- **ÉNONCÉ A**: Transposez en tableau Markdown les rangées, de la première jusqu'à la ligne contenant « will (397, 185). » incluse, sans les lignes vides. Le tableau aura deux colonnes, « Numéro » et « Ligne ».

- **TEXTE EXTRAIT**:
+ + + + +
Monaco-Matin

Le mensonge d’une crèche devant la cour d’appel

Un nourrisson qui tombe sur le crâne d’un mètre de hauteur. La vérité cachée aux parents. L’affaire de la micro-crèche Les Copains d’Arthur, de Mougins, était rejugée à Aix-en-Provence

- GRÉGORY LECLERC gleclerc@nicematin.fr

L’affaire avait fait grand bruit. Elle posait en effet la question du lien de confiance entre les dirigeants et salariés d’une crèche d’un côté, et les parents de l’autre. Le 8 octobre 2015, une salariée de la micro-crèche privée Les Copains d’Arthur à Mougins avait, lors d’un instant d’inattentio­n, laissé tomber Taïg, un nourrisson de huit mois, d’une table à langer, et d’une hauteur d’un mètre. Les secours n’avaient pas été prévenus malgré une chute sur le crâne. S’en était suivi un incroyable secret (lire ci-dessus). L’affaire était rejugée en appel avant-hier à Aix-en-Provence. Le couple – Laetitia Croci, directrice générale, et Richard Krystafiak, président de la structure – avait été condamné à neuf mois avec sursis en première instance, cinq ans d’interdicti­on de gérer et 10 000 euros d’amende chacun. L’avocat général a requis les mêmes peines. Il a, en revanche, réclamé une requalific­ation des faits pour Carole Briffaut, la salariée responsabl­e, estimant qu’il n’y avait pas de règlement imposant une obligation particuliè­re de sécurité. Elle risque au maximum 1500 euros d’amende. La crèche Les Copains d’Arthur a depuis été revendue pour la somme de 400 000 euros.

« Quelques jets de stress »
+ + + + +
- **RANGÉES À UTILISER**:

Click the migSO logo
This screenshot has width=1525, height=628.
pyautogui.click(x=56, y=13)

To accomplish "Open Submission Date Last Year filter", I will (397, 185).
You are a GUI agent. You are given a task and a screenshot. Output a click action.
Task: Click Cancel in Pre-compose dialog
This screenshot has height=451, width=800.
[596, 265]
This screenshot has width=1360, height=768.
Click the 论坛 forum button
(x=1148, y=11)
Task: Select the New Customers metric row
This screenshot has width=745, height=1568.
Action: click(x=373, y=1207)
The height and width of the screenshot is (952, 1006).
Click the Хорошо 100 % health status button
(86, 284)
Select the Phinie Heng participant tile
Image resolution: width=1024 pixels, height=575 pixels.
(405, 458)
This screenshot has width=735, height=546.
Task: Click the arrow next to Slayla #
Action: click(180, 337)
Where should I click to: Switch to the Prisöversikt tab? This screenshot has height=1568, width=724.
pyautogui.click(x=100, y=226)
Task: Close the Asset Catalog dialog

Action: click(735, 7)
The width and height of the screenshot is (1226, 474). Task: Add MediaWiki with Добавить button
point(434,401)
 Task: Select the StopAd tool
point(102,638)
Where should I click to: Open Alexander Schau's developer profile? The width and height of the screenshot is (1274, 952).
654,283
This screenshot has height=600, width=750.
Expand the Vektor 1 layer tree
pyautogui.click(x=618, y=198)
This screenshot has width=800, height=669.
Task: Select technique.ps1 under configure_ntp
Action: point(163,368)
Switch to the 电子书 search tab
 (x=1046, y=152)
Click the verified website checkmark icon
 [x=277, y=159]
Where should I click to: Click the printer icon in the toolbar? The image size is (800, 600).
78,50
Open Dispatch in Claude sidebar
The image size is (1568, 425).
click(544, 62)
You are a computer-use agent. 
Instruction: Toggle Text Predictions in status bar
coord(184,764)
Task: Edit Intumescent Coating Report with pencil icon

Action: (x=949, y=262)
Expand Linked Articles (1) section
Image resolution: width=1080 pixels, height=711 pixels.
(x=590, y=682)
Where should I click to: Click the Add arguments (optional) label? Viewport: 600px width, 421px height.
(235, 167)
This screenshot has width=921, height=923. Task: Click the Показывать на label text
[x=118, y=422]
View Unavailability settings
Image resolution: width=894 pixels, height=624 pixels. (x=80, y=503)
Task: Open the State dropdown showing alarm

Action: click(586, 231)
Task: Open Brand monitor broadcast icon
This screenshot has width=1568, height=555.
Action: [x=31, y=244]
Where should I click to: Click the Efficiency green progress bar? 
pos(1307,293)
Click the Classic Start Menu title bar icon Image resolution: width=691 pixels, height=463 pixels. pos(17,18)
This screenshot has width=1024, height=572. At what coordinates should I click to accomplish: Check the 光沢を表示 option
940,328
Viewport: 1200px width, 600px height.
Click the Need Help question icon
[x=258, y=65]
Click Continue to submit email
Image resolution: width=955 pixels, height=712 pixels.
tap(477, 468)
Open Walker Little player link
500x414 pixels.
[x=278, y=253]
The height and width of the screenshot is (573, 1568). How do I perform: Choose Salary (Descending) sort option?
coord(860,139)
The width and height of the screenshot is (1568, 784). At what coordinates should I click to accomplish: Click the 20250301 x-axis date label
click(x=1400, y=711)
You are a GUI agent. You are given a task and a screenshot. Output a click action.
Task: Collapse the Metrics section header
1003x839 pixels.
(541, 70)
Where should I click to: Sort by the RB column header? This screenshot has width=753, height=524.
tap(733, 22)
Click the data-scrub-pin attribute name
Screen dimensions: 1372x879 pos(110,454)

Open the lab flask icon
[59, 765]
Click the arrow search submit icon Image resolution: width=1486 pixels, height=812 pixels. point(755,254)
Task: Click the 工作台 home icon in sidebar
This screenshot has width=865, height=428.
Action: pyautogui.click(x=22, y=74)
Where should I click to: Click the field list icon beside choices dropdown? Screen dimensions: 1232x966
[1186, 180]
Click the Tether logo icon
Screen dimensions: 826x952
+ + + + +
- **ÉNONCÉ B**: Poursuivez l'article sur l'affaire de la micro-crèche de Mougins à partir de sa dernière phrase.

- **RÉPONSE RÉDIGÉE A**:
| Numéro | Ligne |
|---|---|
| 1 | Click the migSO logo |
| 2 | This screenshot has width=1525, height=628. |
| 3 | pyautogui.click(x=56, y=13) |
| 4 | To accomplish "Open Submission Date Last Year filter", I will (397, 185). |

- **RÉPONSE RÉDIGÉE B**:
Fabien Rovera et Maud Lambert, les parents de Taïg, sont ressortis épuisés mais soulagés de l’audience. « Nous avons de nouveau pris quelques jets de stress. Revivre cela, c’est dur. Notre enfant va bien heureuseme­nt, mais il est difficile d’entendre ces dirigeants continuer à fuir leurs responsabi­lités. Taïg aurait pu mourir dans la nuit, le lendemain ou deux semaines plus tard. » Me Valérie Cunha, leur conseil du barreau de Nice, va à l’encontre de l’interpréta­tion de l’avocat général sur la salariée responsabl­e de la chute : « Son geste est, à mon sens, une violation d’une obligation de sécurité qui découlait des obligation­s de sécurité du Code civil. » Fait d’audience étonnant, l’avocat général a confié avoir vécu la même situation à titre personnel, son nourrisson étant tombé de la table à langer. Il a tout de même précisé l’avoir emmené immédiatem­ent chez le médecin ce qui ne fut pas le cas à la crèche. Pour Me Dominique Romeo du barreau de Grasse, avocat de Laetiti Croci, cette audience était plus « apaisée » qu’en première instance. « La cour d’appel a étudié l’affaire sous l’angle de l’analyse des faits et du droit. » Pour Me Pascal Roubaud, avocat marseillai­s de Richard Krystafiak, l’avocat général a en quelque sorte « alourdi les réquisitio­ns » en allégeant la responsabi­lité

de la salariée fautive. « La salariée, qui voit et entend la chute sur le crâne, s’en tire avec au maximum 1 500 euros d’amende et les gérants auxquels on a menti, qui n’ont jamais connu les conditions précises de la chute, on leur demande beaucoup plus. On estime que parce qu’ils sont les dirigeants, leur responsabi­lité pénale doit être plus importante. Cela va à l’encontre du droit pénal et de la responsabi­lité individuel­le. » L’affaire a été mise en délibéré au 24 octobre.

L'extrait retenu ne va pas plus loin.